Acknowledgment of Support
I am honored to have been selected as a recipient of the 2021 Breast Cancer Research Foundation-AACR Career Development Award to Promote Diversity and Inclusion. This award will help establish my research career, providing opportunity and support to conduct my research in breast cancer disparities.

Research
Breast cancer stem cells can emerge as a result of MYC-induced reprogramming of committed cell types (such as luminal epithelial cells in the mammary duct). Emerging evidence points to the role of super-enhancers in this reprogramming. The transcriptional coactivator Mediator links super-enhancers to target promoters within large transcription hubs and promotes MYC activity at super-enhancers, suggesting that Mediator facilitates reprogramming. Dr. Saldivar has uncovered an unexpected link between large transcription hubs and ATR, a replication stress-response kinase that is needed for MYC-driven cancers. His group will use a combination of time-lapse confocal imaging and single-cell sequencing to uncover a potential oncogenic role of ATR signaling within these hubs during MYC-induced reprogramming and breast cancer stem cell emergence.

Biography
Dr. Saldivar received his PhD at Ohio State University, where he studied the origins of genomic instability in premalignant cells. He completed his postdoctoral work at Stanford University, where he uncovered a cell cycle checkpoint pathway controlling the S to G2 transition.
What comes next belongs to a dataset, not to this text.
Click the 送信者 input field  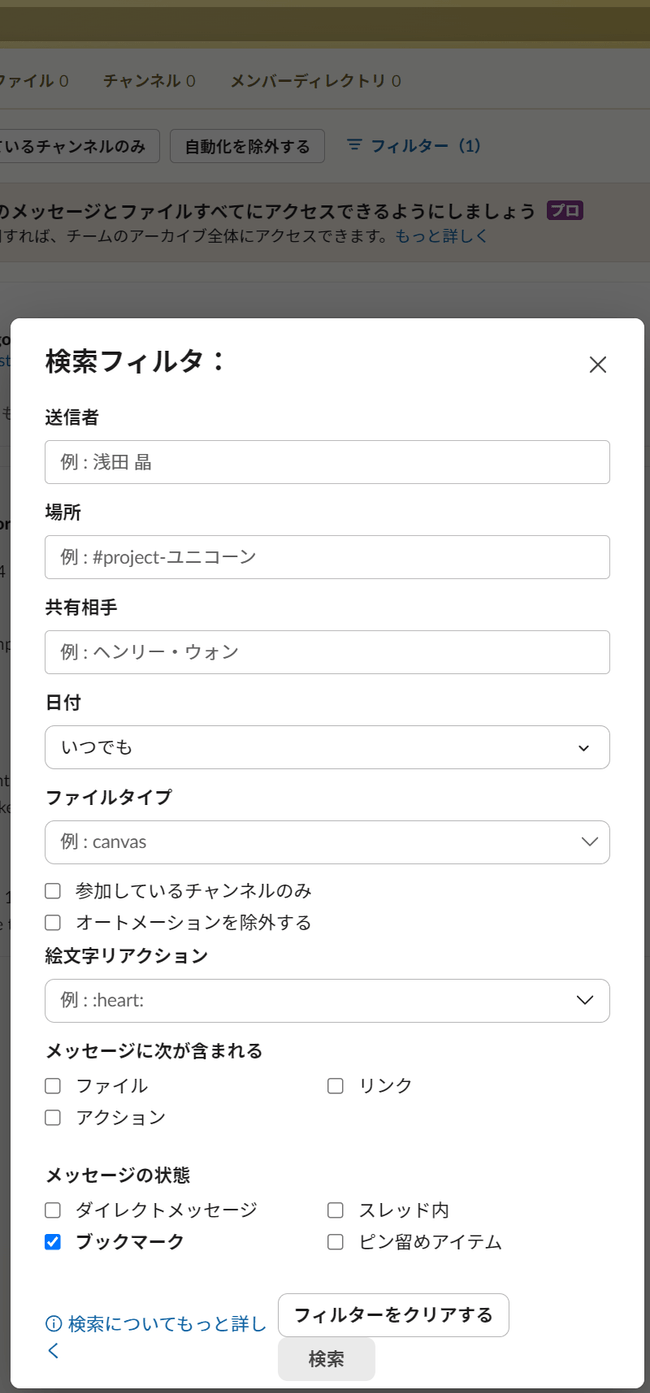(x=327, y=461)
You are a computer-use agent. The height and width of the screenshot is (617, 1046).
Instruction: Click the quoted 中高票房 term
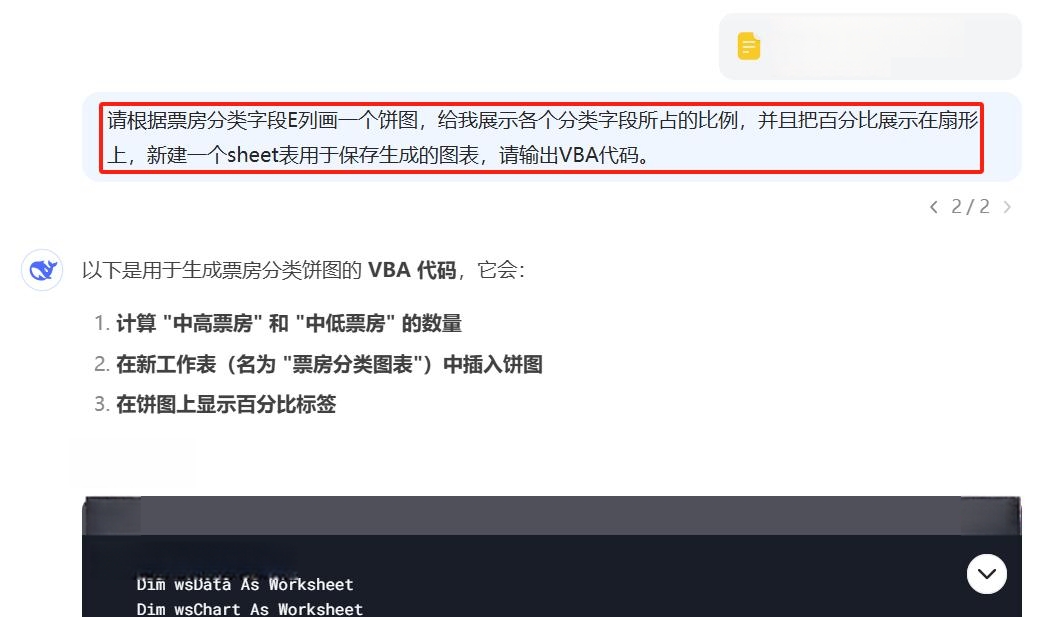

He is currently an assistant professor in the Division of Oncological Sciences and a member of the Cancer Early Detection Advanced Research Center at Oregon Health & Science University. His lab studies the mechanisms driving reprogramming in the early stages of cancer.

Acknowledgment of Support
I am deeply honored to be selected as a recipient of the 2021 Breast Cancer Research Foundation-AACR Career Development Award to Promote Diversity and Inclusion. As an early career investigator, this award will enable me to conduct research focused on the mechanisms of oncogenic reprogramming in breast cancer.